My father has dementia, no longer lucid at all, and is living in a 24 hour care facility. His doctors say at this stage his life expectancy can be anywhere from three to five years. He knew this was coming and he set his affairs when he still had a sound mind. He gave me power of attorney and he made me the executor of his estate.
The state laws here and the terms of my dad's power of attorney document gives me the power to sell or transfer anything. Effectively, I'm in complete and total control of his estate. I'm the youngest of four (two older brothers and a sister) and there is a large age gap between me and my three siblings.
I'm 18 years younger than my sister who is the next youngest. Because of the age difference, we were never close. When my dad told all of us about his estate planning decisions, I could tell my siblings were really apprehensive about how much power my dad gave me but I told them everything from that point our dad's estate would effectively be frozen.
I'll find management companies to take care of his properties and the money will go back into the estate for his care. I'm not selling anything, I'm not buying anything, and I'm going to follow our dad's wishes to the letter. When our dad passes, we'll divide up the estate according to his will. Everyone was happy with that.
In my dad's will he left my brother some property. My brother is now asking me to use my power of attorney to sell the property our father left to him and transfer the money to him now. He needs it to keep his business running while he bids for a big contract he says he can win and that will allow him to keep the business running long term.
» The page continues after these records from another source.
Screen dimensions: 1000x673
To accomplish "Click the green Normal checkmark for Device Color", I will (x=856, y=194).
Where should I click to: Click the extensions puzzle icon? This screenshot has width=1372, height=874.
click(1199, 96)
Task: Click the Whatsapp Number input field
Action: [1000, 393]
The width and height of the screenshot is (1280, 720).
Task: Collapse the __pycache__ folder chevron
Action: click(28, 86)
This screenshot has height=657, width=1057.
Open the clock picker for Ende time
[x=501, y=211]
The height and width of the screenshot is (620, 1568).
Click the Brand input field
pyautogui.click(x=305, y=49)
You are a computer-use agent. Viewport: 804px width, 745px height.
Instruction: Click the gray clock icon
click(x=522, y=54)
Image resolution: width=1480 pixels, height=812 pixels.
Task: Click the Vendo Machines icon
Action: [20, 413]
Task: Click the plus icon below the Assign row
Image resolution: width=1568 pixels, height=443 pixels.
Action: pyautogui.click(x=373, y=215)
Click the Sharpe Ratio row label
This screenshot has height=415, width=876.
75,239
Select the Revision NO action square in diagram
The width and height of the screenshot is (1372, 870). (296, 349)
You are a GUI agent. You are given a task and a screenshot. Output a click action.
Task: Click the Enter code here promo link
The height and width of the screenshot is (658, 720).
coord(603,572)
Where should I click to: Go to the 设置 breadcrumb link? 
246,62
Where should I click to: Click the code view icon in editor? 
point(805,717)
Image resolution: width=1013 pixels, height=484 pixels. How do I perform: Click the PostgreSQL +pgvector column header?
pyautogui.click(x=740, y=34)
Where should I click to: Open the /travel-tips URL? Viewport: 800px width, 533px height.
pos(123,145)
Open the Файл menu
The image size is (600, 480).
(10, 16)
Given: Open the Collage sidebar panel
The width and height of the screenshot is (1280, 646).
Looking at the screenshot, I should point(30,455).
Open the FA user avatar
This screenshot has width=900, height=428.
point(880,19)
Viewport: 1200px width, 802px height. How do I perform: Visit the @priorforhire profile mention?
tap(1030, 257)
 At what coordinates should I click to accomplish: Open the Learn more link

He says the property will eventually go to him and he's going to sell it so the end result is the same, it's just a timing issue. I refused, and reminded him that I promised everyone I wasn't going to sell anything or make any changes and I'm not making any exceptions.
He gets upset and calls me an asshole for holding up his inheritance and an even bigger a$$hole because I will be screwing over all the people who work for him. But my dad is still alive! He's not dead and I'm just not willing to go through his pockets while he's still breathing. My other brother agrees with me while my sister agrees with my brother. AITA?
diminishingpatience said:
NTA. Your father made a good choice. "He says the property will eventually go to him and he's going to sell it so the end result is the same, it's just a timing issue." No it isn't. The key word here is "eventually."
"I'll find management companies to take care of his properties and the money will go back into the estate for his care." Until he dies, revenue from the properties is needed to fund his care. Your brother would be removing some of that revenue. They're your father's properties and he should benefit from them.
naraic- said:
Your father is alive. There is no inheritance. Dementia care can be expensive. Your fathers assets need to be used to support him while he lives. Distributing the estate early is stealing from your father.
In many jurisdictions a power of attorney has a legal obligation to act in the best interest of the person he is power of attorney of. Removing property from the estate to no benefit would not be in the father's best interest and would therefore be a criminal act. You would be personally liable for the property. NTA.
embopbopbopdoowop said:
NTA. Suggested response: “Dad is alive. I am not ‘holding up’ your inheritance because your inheritance does not yet exist. Do not put me in the uncomfortable position of asking me again.”
Alternative-Pop6452 said:
If you sell property without it being needed to care for your father, you may be under the gun legally. I wouldn’t do it. NTA.
Aggressive_Cattle320 said:
NTA You are wise to follow your father's wishes. Nothing should be given to anyone, including your brother. As long as your dad is alive, his estate and worldly goods belong to him. He may surprise everyone and live longer than expected. His assets need to be managed so that they can be liquidated and used for his care in the event that he needs it.
Your brother is wrong in thinking he's entitled to something "he'll eventually get anyway". Maybe he will, but he may not if your father needs to sell it to cover his living and care costs.
Your dad trusted you enough to leave you in charge, and he seems to have made a very wise choice! Do not let your brother manipulate you into doing something that you know is not legal or ethical. Shame on him for being so self entitled and greedy. It doesn't belong to him.